=== Begin Enclosure ===
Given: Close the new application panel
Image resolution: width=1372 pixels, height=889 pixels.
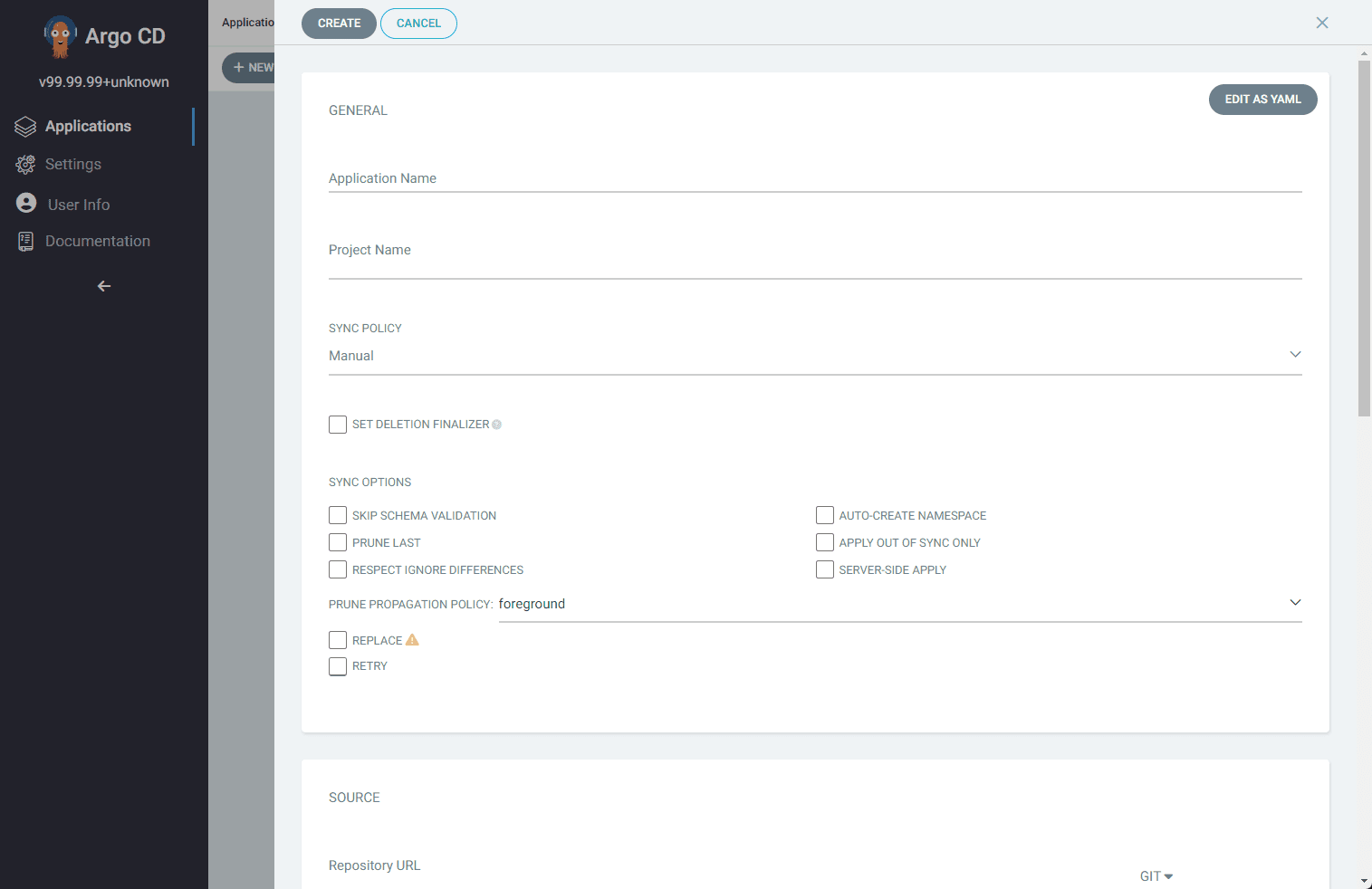Looking at the screenshot, I should point(1322,23).
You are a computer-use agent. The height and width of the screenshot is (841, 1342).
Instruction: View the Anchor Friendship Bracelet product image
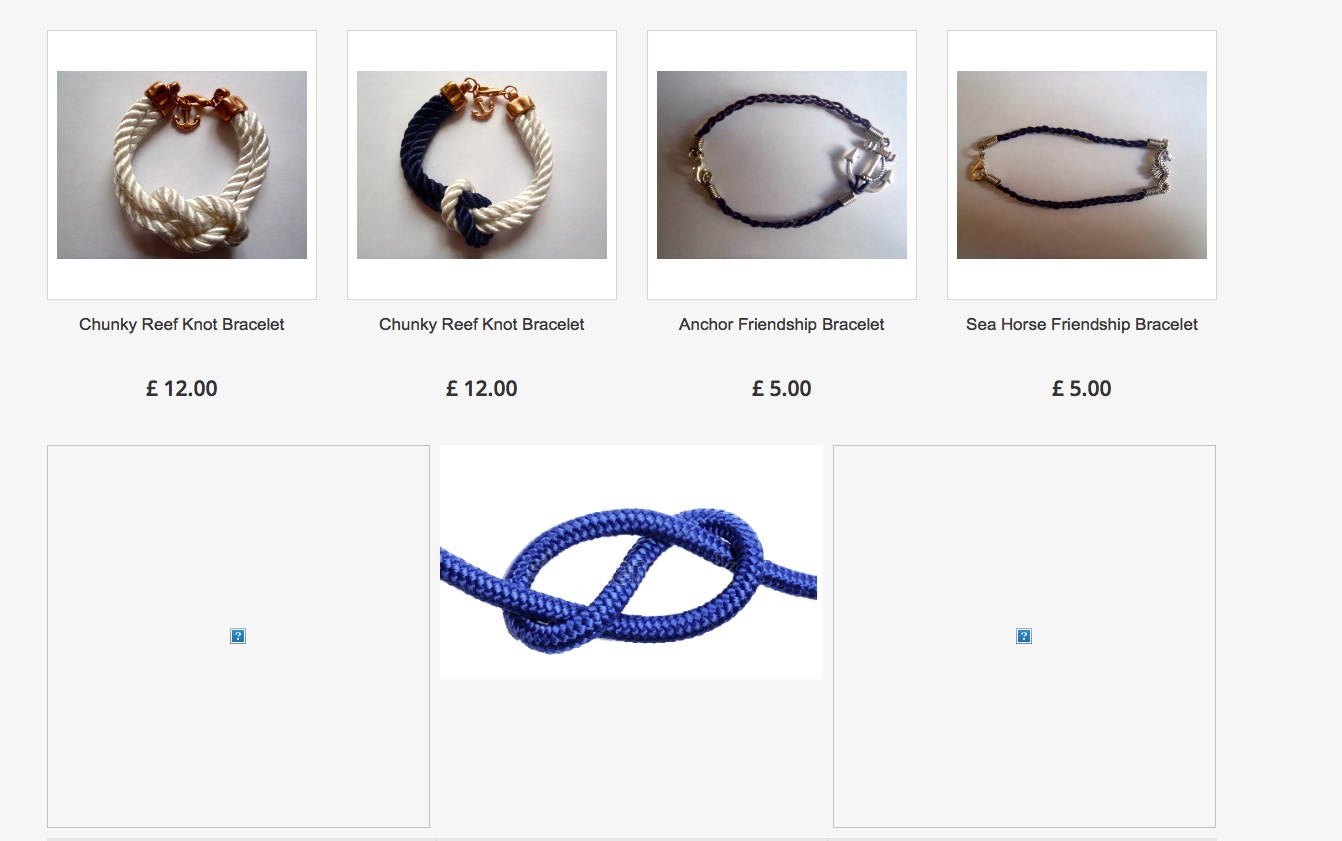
=== End Enclosure ===
Task -
No pictures should appear in the copy. Reproduce exactly the lines from the line containing "Image resolution: width=1372" through the last line of the data, inclusive.

Written response -
Image resolution: width=1372 pixels, height=889 pixels.
Looking at the screenshot, I should point(1322,23).
You are a computer-use agent. The height and width of the screenshot is (841, 1342).
Instruction: View the Anchor Friendship Bracelet product image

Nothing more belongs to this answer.